I was the youngest of eight. The baby. My mother said I was the cutest baby she had ever seen. When I six months old, she entered me in this contest to be the face of O-Lac's, which was Jamaica's version of Gerber baby food. They were looking for a fat, healthy baby, and I won the contest. I was the face this smiling, fat, toothless baby on O-Lac's for years. I guess I was destined for stardom.
My parents moved to the United States when I was three. One by one, each of my sisters left, too. I know that my father had a government job in Jamaica. I don't know what happened with it. I just remember talk of "opportunity" and "education" in America.
In Jamaica, you had to pay for education after primary school. And getting an education was big in my family. So maybe that's why they left. I never asked. You didn't ask questions when I was growing up.
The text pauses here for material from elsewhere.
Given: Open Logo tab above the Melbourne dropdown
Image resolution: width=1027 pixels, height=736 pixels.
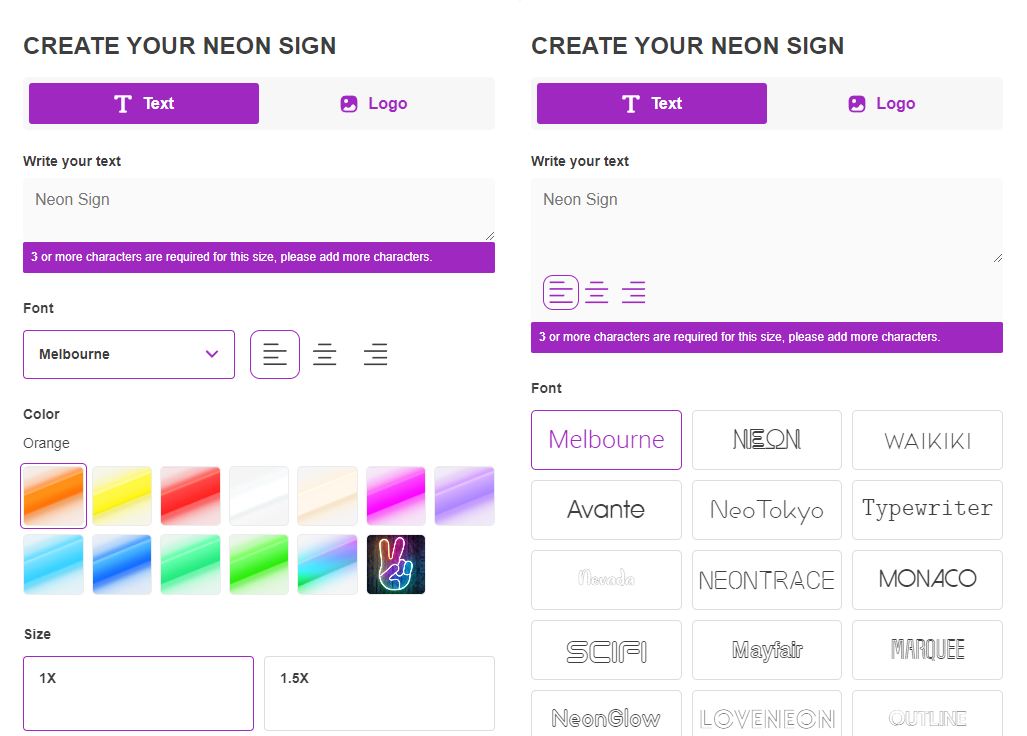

My family was traditional, and kids didn't ask adults questions, you just accepted things whatever those things were.
I ended up being in Jamaica with my grandmother and one of my older sisters. My parents would come back from time to time, but I was there for a couple of years before they finally moved me to the States, too.
I loved my family, but I never quite fit in with them. I was always a little bit different. My sister Dawn was the rebel, the black sheep. I watched how she used to get beatings I mean real beatings, not some little old spankings and I didn't want any of that. My parents, mostly my father, tried to beat the rebellion out of Dawn. It didn't work, though. It might have made her more rebellious.
By the time I got to the States, she was hanging out with the wrong crowds, staying out way beyond the curfew and trying to sneak in the house and getting caught. She used to steal my father's gun. She would fight. And eventually she turned to drugs. But that was my girl! I looked up to Dawn. I just didn't want to suffer any of those beatings, so I was a "good girl." I did what I was told as far as they knew and I stayed out of trouble. But I was always a little different.
When I was on that farm in Jamaica, I would get into all kinds of trouble. One day I remember I got ahold of a machete. I was only like five years old. Don't ask me how I got it or where I got it from, but I had this machete and a bucket. I went around the farm looking for lizards or chameleons. They had all kinds of creatures on this farm, but there were a lot of chameleons. I was fascinated by them, watching them go to a green plant and turn green, then to the ground and turn brown. I walked around looking for them, and I would chop them in half and throw them into my bucket.
By the end of the day, I had a bucket full of chopped-up lizards. My sister came out and saw what I was doing and she scared the hell out of me.
"What is that you're doing?!" she screamed. "Dem lizards gwon ride ya."
She was telling me that the lizards were going to haunt me. That my doing that had unleashed some kind of curse.
"Dem gwon ride ya!" my sister kept saying in her Jamaican patois.
Well, they did ride me. As I got older, a lot of my friends would tell me, "You're such a chameleon."
It was true. I was real good at blending in. I was good at taking on whatever was around me. If I hung out with thugs, I would be a thug. If I hung out with a prince, it was nothing for me to become royalty. My ability to fit in has been a blessing, but also a curse.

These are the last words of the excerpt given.